Lysis dynamite les planches du TNM avec une pièce teintée de justice sociale. Un texte puissant qui célèbre le militantisme au féminin en fustigeant le patriarcat.
Il aura fallu quatre ans pour voir enfin cette pièce écrite par deux femmes (Fanny Britt et Alexia Bürger), mise en scène par une femme (Lorraine Pintal). Un trio symbolique qui offre une réflexion sur des enjeux actuels, surtout après la révocation de l’arrêt Roe vs Wade.
Sur scène, Lysis joue depuis près de dix ans un double jeu. Cadre chez Forest inc, un laboratoire pharmaceutique, elle est aussi engagée secrètement dans une cellule d’activistes. Un jour, la chercheuse découvre la nocivité d’un médicament contre l’infertilité. Elle laisse fuiter la nouvelle via son groupe anonyme, qui la rend publique. En réponse à ce scandale, Lysis propose une idée radicale : une grève de la natalité. Cet élan de contestation est au début sous-estimé. Mais la mobilisation prend progressivement de l’ampleur. Et face à cette coalition, des hommes influents cherchent à briser ce mouvement féministe.

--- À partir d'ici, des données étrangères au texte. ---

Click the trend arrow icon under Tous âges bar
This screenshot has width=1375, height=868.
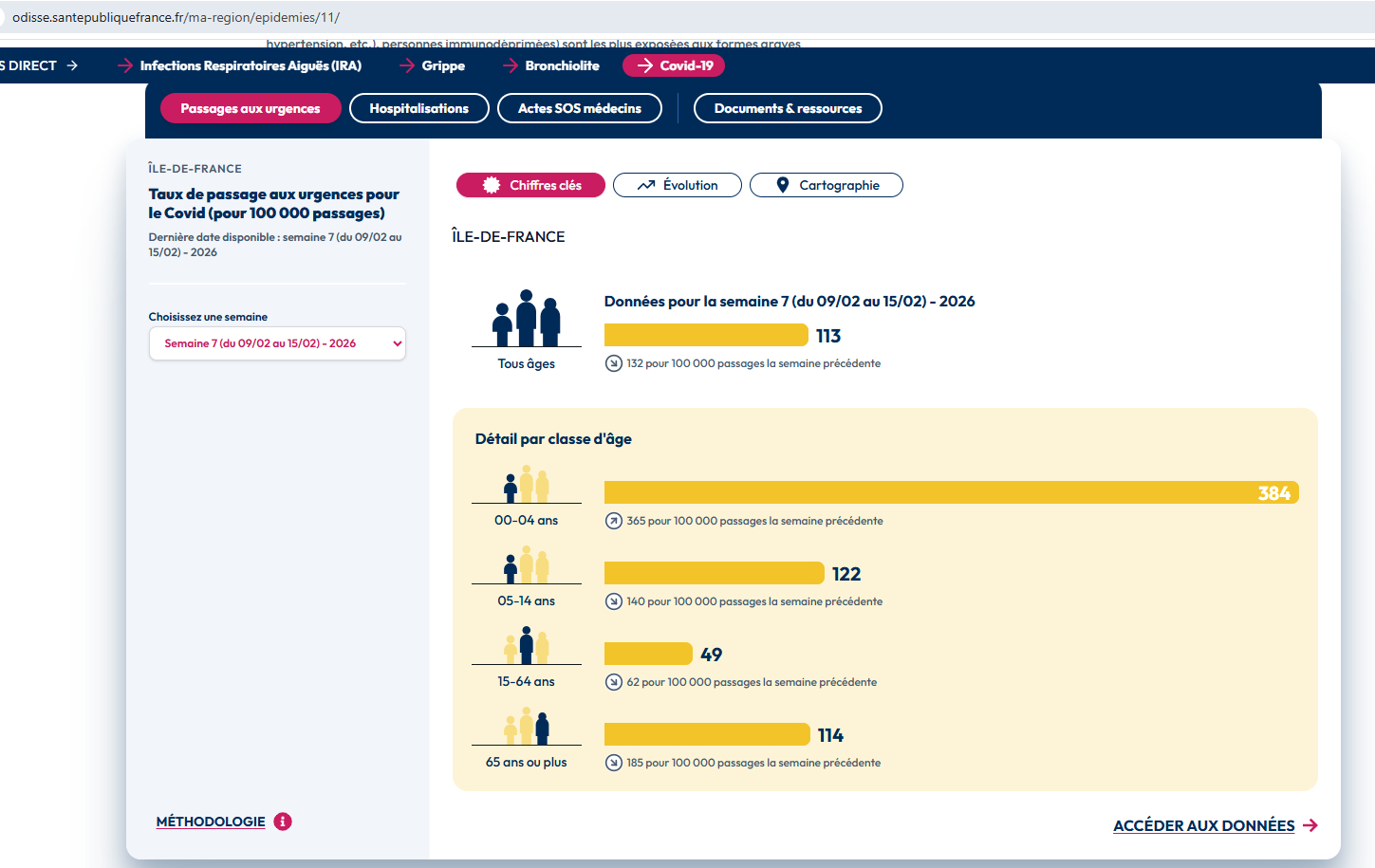614,363
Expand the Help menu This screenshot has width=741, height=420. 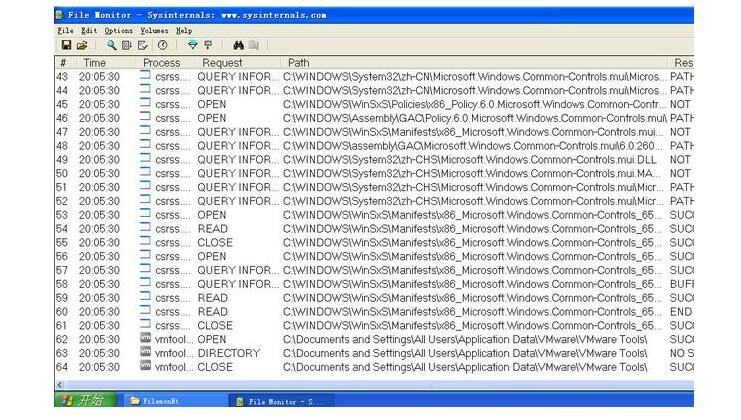coord(184,31)
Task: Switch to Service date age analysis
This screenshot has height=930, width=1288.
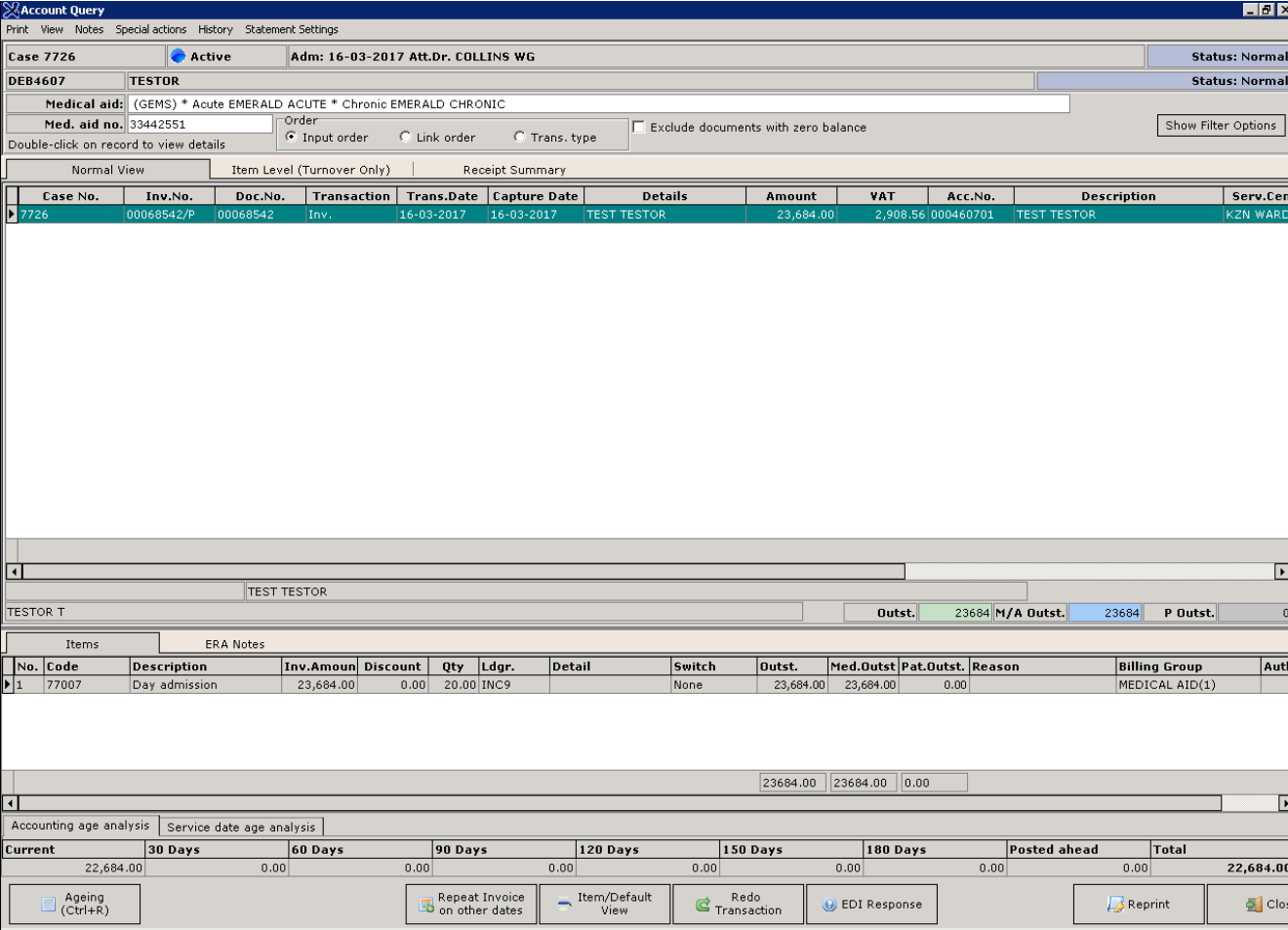Action: point(240,826)
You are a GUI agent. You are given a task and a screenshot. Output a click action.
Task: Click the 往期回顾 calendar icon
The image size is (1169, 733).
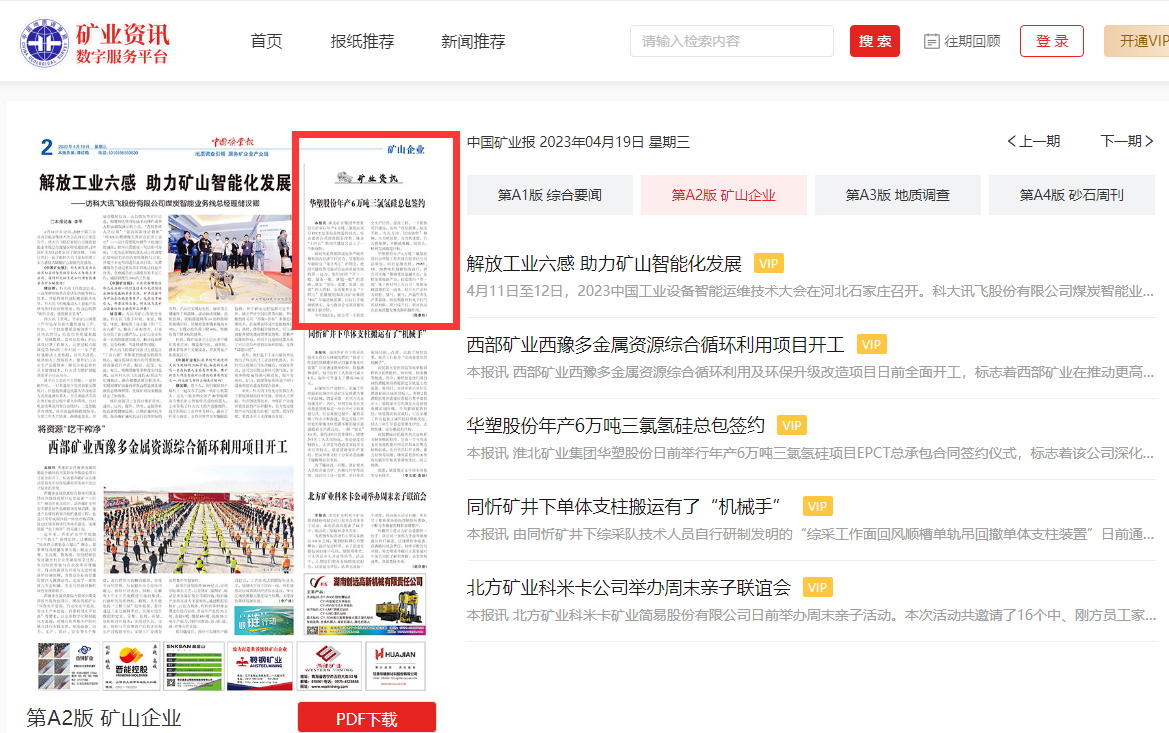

Le postulat de départ est audacieux : « arrêter d’engrosser le système pour le faire s’écrouler ». La femme donnant la vie, un tel choix exercerait une pression sur la caste masculine, menacée d’extinction. Cela servirait alors de levier de négociation pour se faire entendre et enfin respecter. Les autrices se demandent « si la capacité de porter des enfants, qui est encore réservée aux porteuses d’utérus, pouvait passer d’asservissement à prise de pouvoir, de fardeau à affranchissement. » On vous laisse imaginer la réponse.
LA FORCE DU NOMBRE
Librement inspirée de Lysistrata, la pièce explore une forme de désobéissance civile qui fusionne en une seule cause des siècles d’inégalités. Une résistance, initialement pacifiste, contrainte à la radicalisation. La scène est en cela un échiquier où les femmes et les hommes se confrontent.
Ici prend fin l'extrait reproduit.